++++ Extrait à lire ++++

Tout jugement déterminatif est logique parce que son prédicat est une notion objective donnée. Mais un simple jugement réflexif sur un objet particulier donné peut être esthétique si (avant toute comparaison de cet objet avec d’autres) le jugement qui n’a pas de notion toute prête pour l’intuition donnée, compare l’imagination (dans la simple action de saisir l’objet) avec l’entendement (dans l’exposition d’une notion en général), et aperçoit un rapport des deux facultés, lequel constitue en général la condition subjective purement sensible de l’usage objectif du jugement (c’est-à-dire de l’accord réciproque de ces deux facultés). Mais un jugement esthétique des sens (Sinnenurtheil) est possible aussi, lorsque le prédicat du jugement ne peut être une notion d’un objet, puisqu’il n’appartient à aucune faculté de connaître, v. g., le vin est agréable ; car alors le prédicat exprime le rapport immédiat d’une représentation au sentiment de plaisir et non à fa faculté de connaître.

++++

• **Objectif a**: Ces affirmations concordent-elles avec l'extrait sur le jugement ? Pour chacune, répondez oui ou non en citant mot pour mot le passage décisif : (i) Tout jugement déterminatif est logique. (ii) Dans l'exemple du vin, le prédicat relève de la faculté de connaître. (iii) Le jugement réflexif esthétique compare l'imagination avec l'entendement.

++++ Données affichées ++++

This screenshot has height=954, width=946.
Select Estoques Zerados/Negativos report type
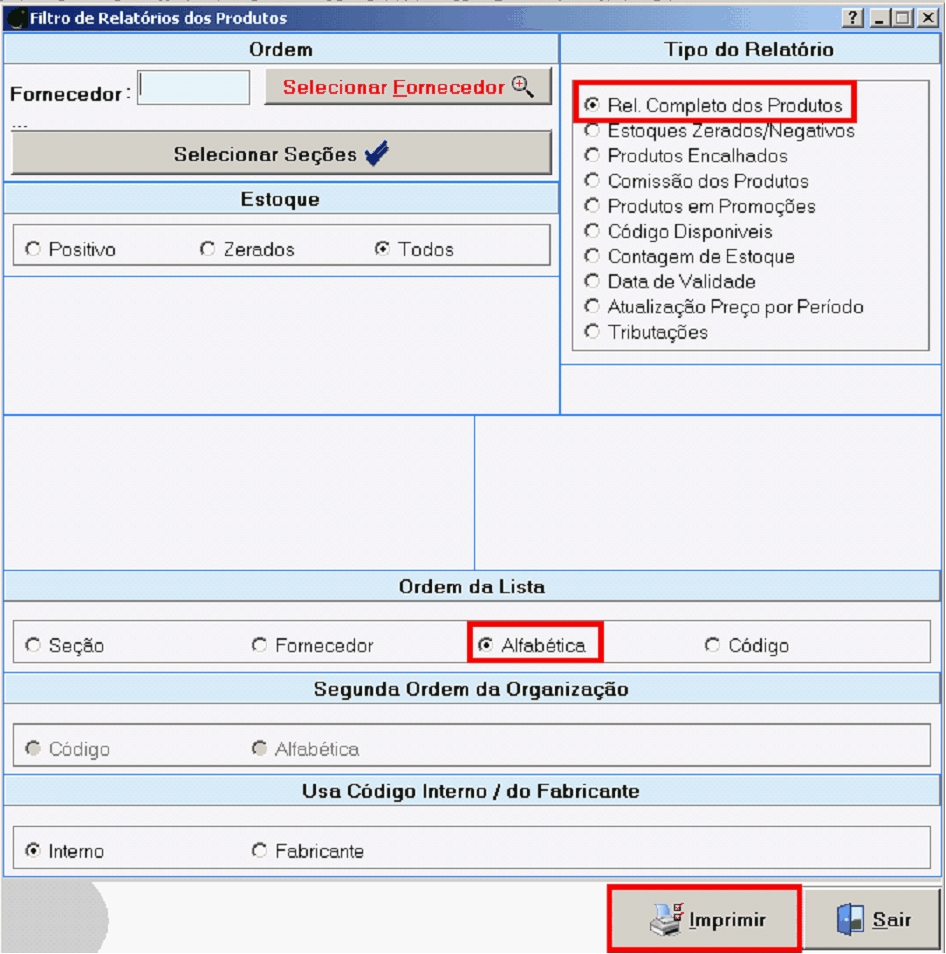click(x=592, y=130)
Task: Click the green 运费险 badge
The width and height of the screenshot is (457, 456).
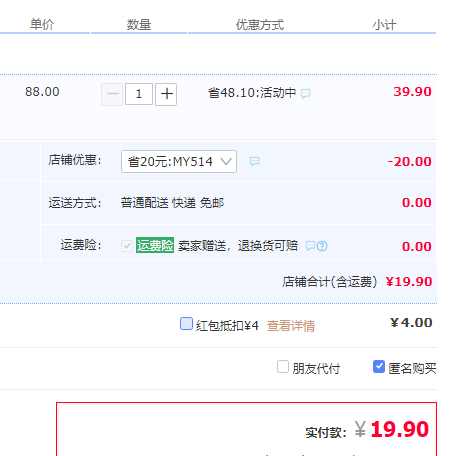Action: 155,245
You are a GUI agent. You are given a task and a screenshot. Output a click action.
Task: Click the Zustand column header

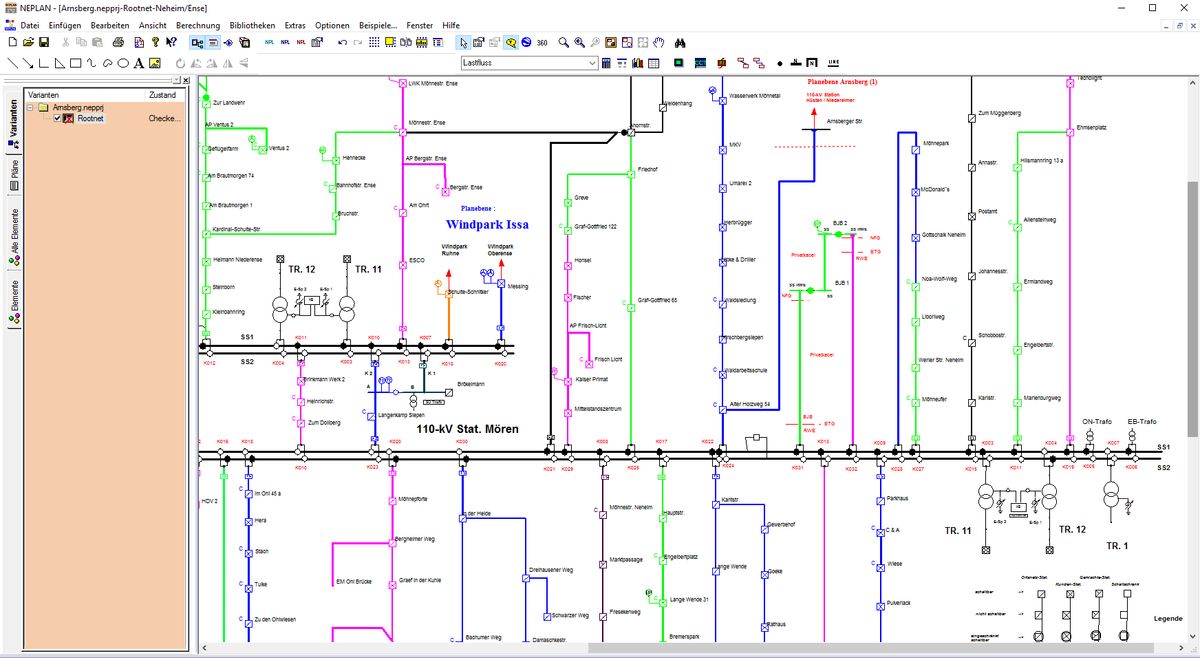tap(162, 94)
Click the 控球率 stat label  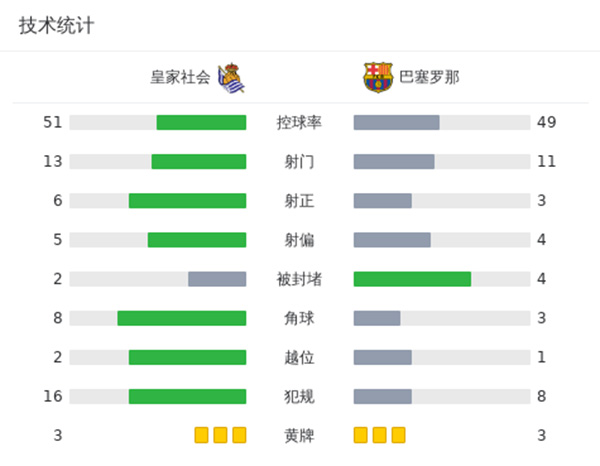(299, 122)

++++
++++ Données affichées ++++

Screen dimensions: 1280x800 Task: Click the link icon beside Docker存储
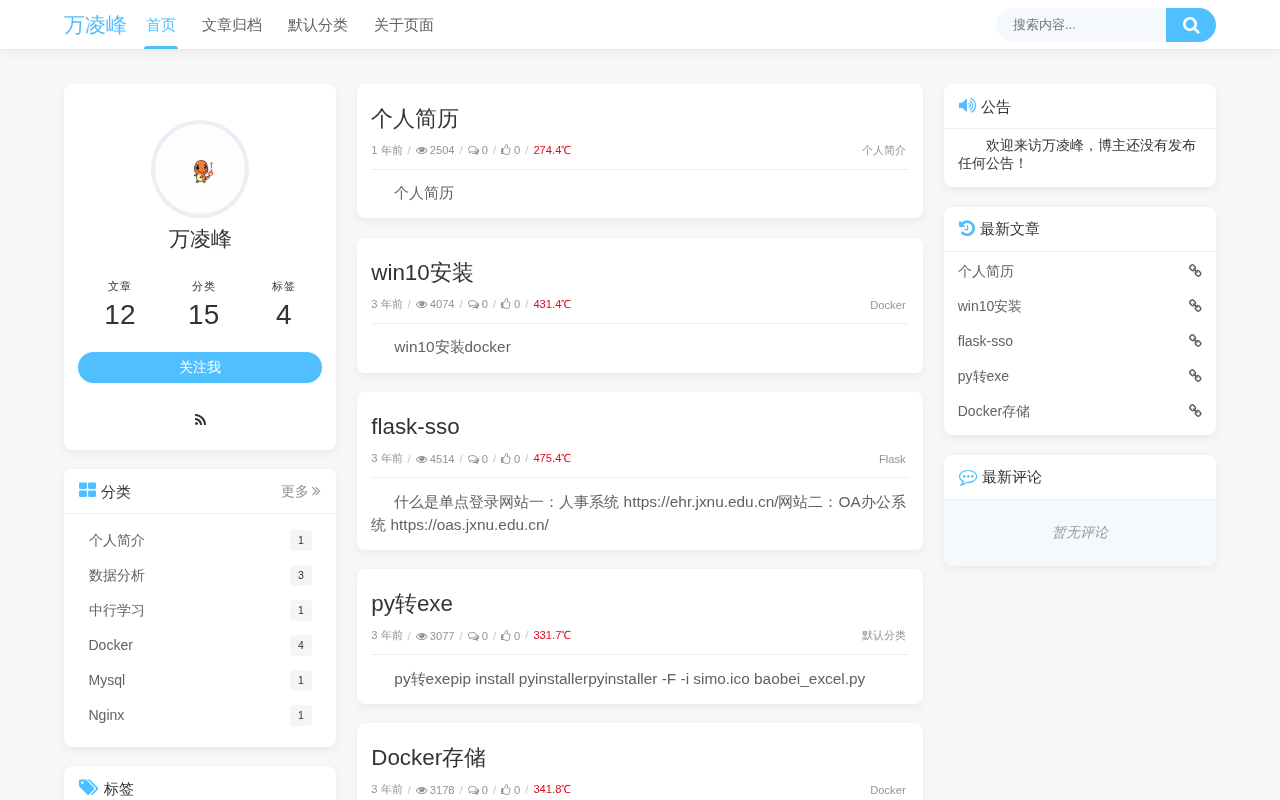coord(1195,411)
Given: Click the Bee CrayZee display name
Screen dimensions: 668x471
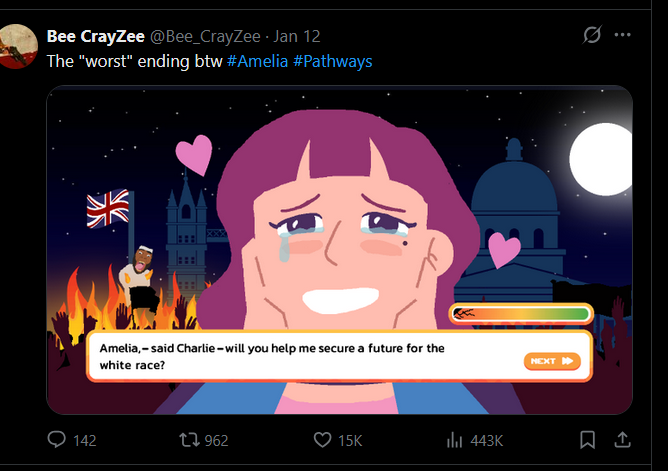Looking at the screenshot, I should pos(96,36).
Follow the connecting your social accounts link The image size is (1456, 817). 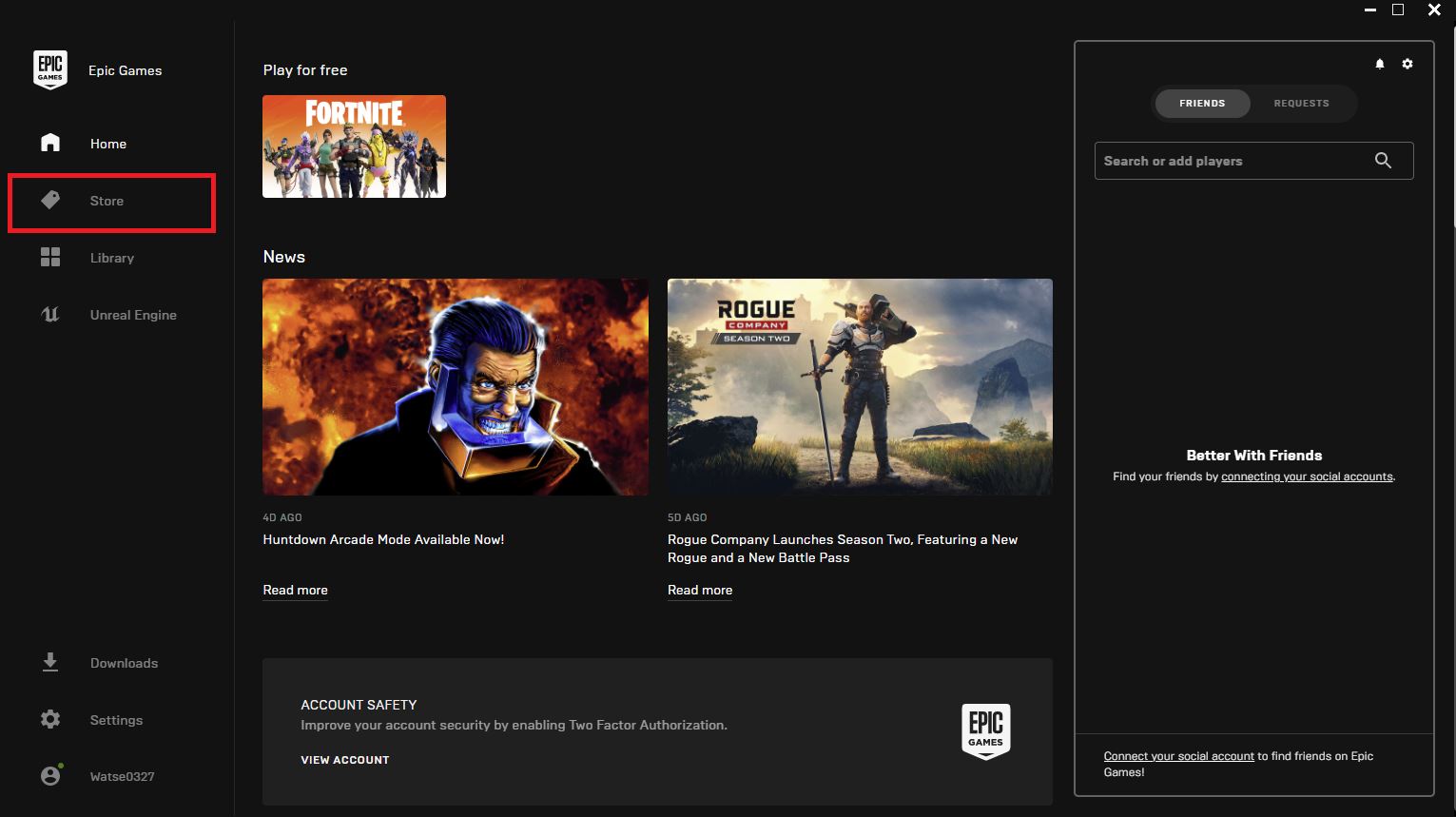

++++

• **Objectif b**: Mettez dans un tableau Markdown, avec les colonnes N° et Ligne, les lignes des enregistrements allant de celle qui contient "Given: Click the Bee CrayZee display name" jusqu'à celle qui contient "Follow the connecting", incluses. Omettez les lignes vides et les images.

• **Réponse a**:
(i) Oui : « Tout jugement déterminatif est logique parce que son prédicat est une notion objective donnée. »
(ii) Non : « il n’appartient à aucune faculté de connaître ».
(iii) Oui : « compare l’imagination (dans la simple action de saisir l’objet) avec l’entendement ».

• **Réponse b**:
| N° | Ligne |
|---|---|
| 1 | Given: Click the Bee CrayZee display name |
| 2 | Screen dimensions: 668x471 |
| 3 | Looking at the screenshot, I should pos(96,36). |
| 4 | Follow the connecting your social accounts link The image size is (1456, 817).  |